Thursday, June 5, 2008

California Housing Inventory... the Real Story


Highlights
  1. The total loss, over the past 9-months, of most ‘affordable/exotic’ loan programs relied upon so heavily over the past five-years.
  2. Out-of-control supply with Foreclosure and Bank REO inventory surging to levels that now make the foreclosure market, ‘the real estate market’. In CA in April, 2008 Total Sales equaled 31,250, banks took back 22,328 homes from foreclosure auctions, and Foreclosure Resale’s were 38% of Total Sales. In April 2007, they were 5% of Total Sales.
  3. The ‘mortgage crisis’ moving up the credit spectrum from subprime to alt-a, and finally to a much larger percentage of the prime market than ever before thought…the latter primarly being due to the ‘negative equity effect’ and what was considered ‘Prime’ over the past five years, being far from it.

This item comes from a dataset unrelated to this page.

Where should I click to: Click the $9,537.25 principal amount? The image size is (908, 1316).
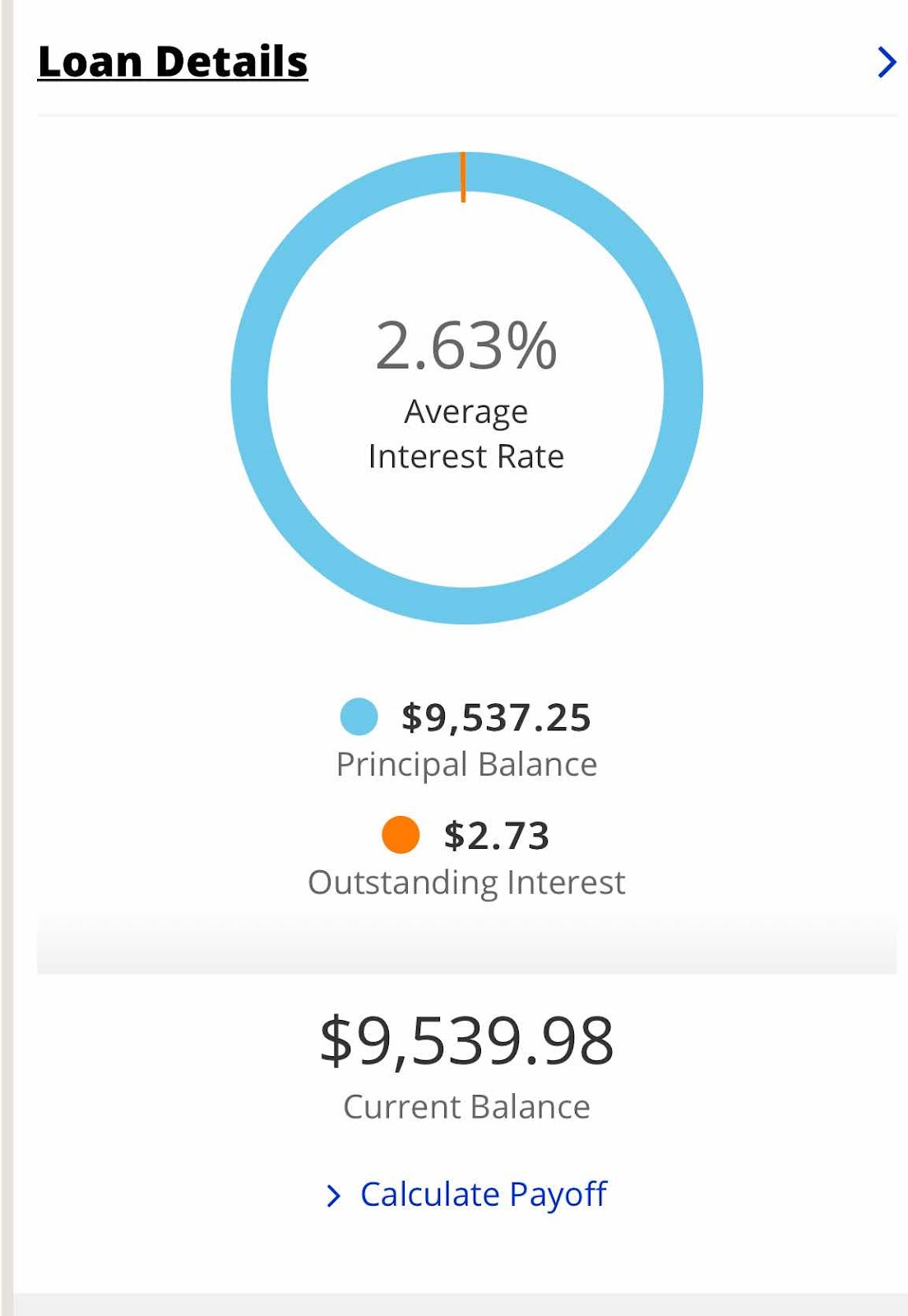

  4. A catastrophic 27% fall in CA median housing prices in the past 11-months, pushing a massive amount of home owners into a negative-equity position and increasing their likelihood of loan default across all borrower types.

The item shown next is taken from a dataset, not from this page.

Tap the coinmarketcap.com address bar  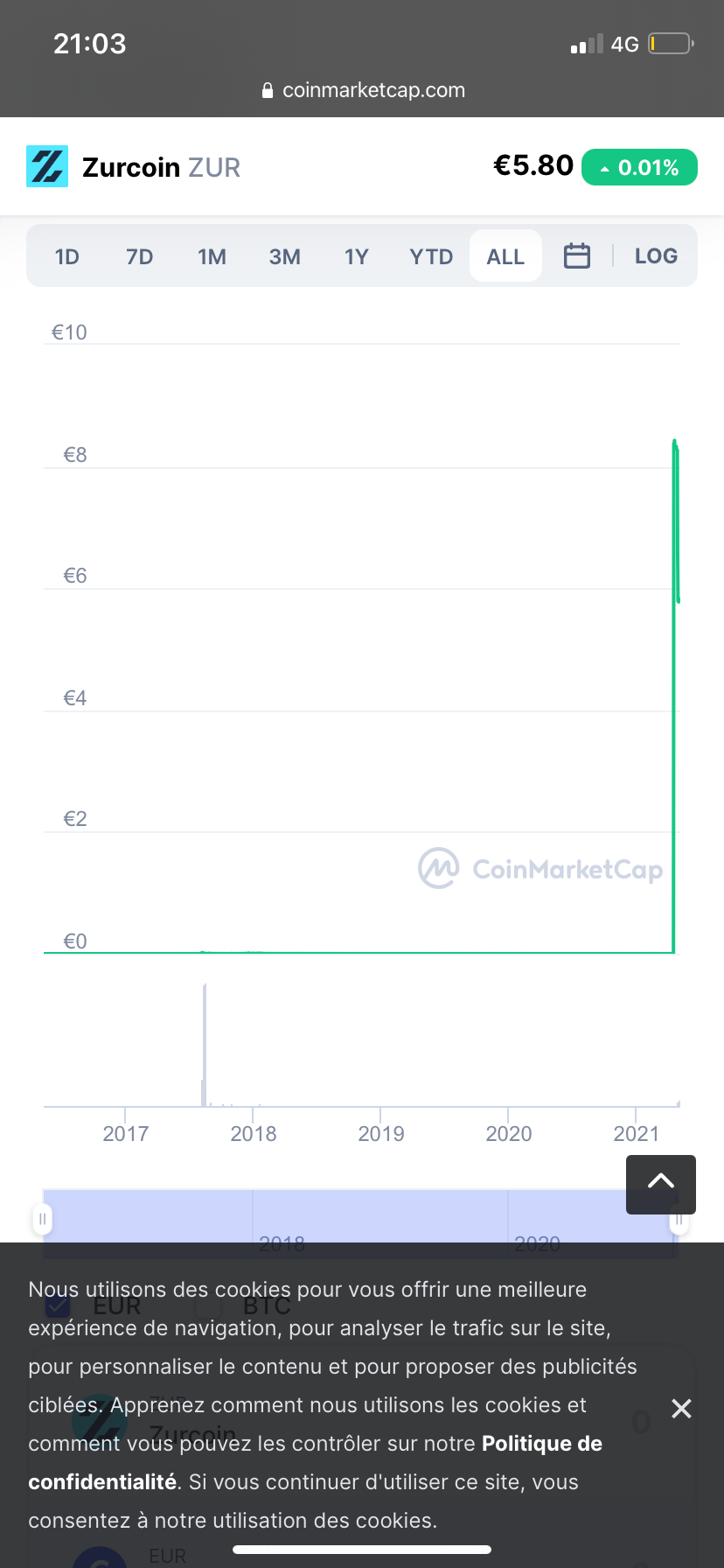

  5. New home buyers not having a large enough down payment or income/credit level to be able to qualify for new-vintage fixed-rate, fully documented mortgages.
  6. Potential, qualified buyers not being able to sell their present home to raise the down payment; not wanting to rent or yielding enough from renting their present home to buy a new home; or just not wanting to enter the market due to depressed confidence levels. Remember, most home buyers are existing home owners and not first-time home buyers or renters.
  7. A large percentage of home owner who used second mortgages or high-LTV single-lien financing to avoid a down payment and existing home owners who leveraged-up their homes by pulling cash-out to maximum LTV/CLTV levels having no ‘skin in the game’, defaulting and moving to the rental pool.
  8. Homes are still too expensive and it is still cheaper to rent in most cases. Buy vs rent ratios are still closer to peak levels than historic norms in many major metropolitan areas around the nation, especially in the bubble states.